Sorry about your luck.

I don't know anything about LC or toxicology.. but I'd be curious as to how they came up with their "cutoff." What do they do if the response is above the cutoff but the calculated result is less? I'm imagining running a low-level calibration verification standard at the same concentration as the cutoff... using the response criteria alone, it would fail about 50% of the time.

Depending on how the results are used... it seems weird that the decision point is at the bottom of the curve, anyhow.

[mckrause]

To echo a very important point that James made, in environmental GC-MS and LC-MS methods the area of the internal standard is used as a control on the validity of that specific injection. I hate defending USEPA environmental methods because in general they are garbage, but in this respect they nailed it.

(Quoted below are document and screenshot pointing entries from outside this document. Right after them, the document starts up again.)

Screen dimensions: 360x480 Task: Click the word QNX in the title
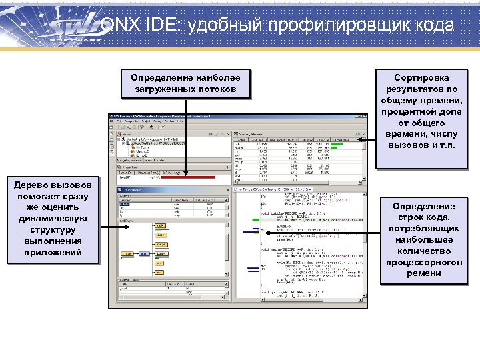click(119, 25)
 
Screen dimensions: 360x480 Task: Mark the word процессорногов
click(413, 263)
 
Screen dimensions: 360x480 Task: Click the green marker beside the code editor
click(256, 219)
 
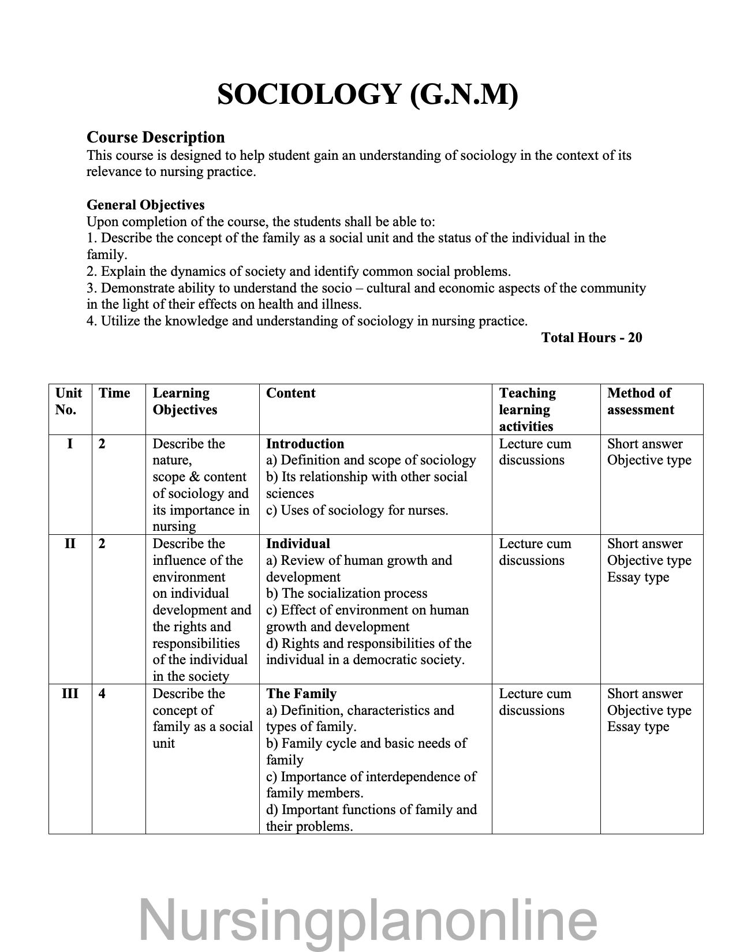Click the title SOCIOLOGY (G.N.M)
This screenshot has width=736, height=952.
[x=368, y=94]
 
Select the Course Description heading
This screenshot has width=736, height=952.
[x=155, y=137]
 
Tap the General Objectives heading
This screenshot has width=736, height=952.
[x=145, y=205]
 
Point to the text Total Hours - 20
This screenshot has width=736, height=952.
[x=591, y=338]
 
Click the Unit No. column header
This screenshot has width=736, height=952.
[x=69, y=402]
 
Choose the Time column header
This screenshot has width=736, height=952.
[x=114, y=393]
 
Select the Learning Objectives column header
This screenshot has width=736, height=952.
[x=185, y=402]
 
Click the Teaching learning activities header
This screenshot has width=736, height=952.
[x=527, y=410]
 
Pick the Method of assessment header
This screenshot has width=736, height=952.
[x=640, y=402]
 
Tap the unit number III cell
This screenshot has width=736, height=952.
[x=70, y=694]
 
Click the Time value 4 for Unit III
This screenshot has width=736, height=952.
[x=102, y=694]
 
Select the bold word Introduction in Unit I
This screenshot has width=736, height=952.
[x=305, y=444]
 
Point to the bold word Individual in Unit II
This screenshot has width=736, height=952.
[x=298, y=544]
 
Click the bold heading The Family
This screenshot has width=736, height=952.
[x=301, y=694]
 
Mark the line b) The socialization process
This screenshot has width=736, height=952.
[x=346, y=594]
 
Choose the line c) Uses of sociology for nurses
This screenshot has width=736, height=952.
[x=357, y=510]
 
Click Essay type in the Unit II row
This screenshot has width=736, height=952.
[x=638, y=577]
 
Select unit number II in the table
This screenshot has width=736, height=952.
[x=70, y=544]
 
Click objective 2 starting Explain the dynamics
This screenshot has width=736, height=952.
[x=298, y=271]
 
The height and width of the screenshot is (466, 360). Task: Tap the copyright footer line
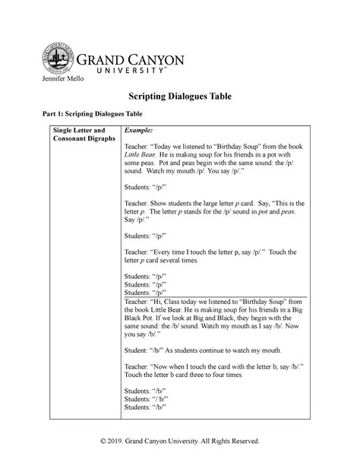click(x=178, y=441)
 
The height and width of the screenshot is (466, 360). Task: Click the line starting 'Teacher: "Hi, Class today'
click(x=213, y=302)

Unfortunately, in LC-MS signal suppression is a real and constant issue. I agree; you use the ratio of the analyte to the internal standard to calculate the concentration. At the same time you need to ensure that the internal standard is within some finite tolerance (USEPA uses 50%-200% of the mean of the calibration standards for GC-MS). If the IS is out of tolerance the injection is not valid; if it is within toelrance you use the IS response to calculate the concentration. In my opinion your calculation was correct. Using 10,000 counts as a hard floor has multiple issues and completely ignores matrix caused signal suppression, which is a real and constant bug-a-boo in LC-MS.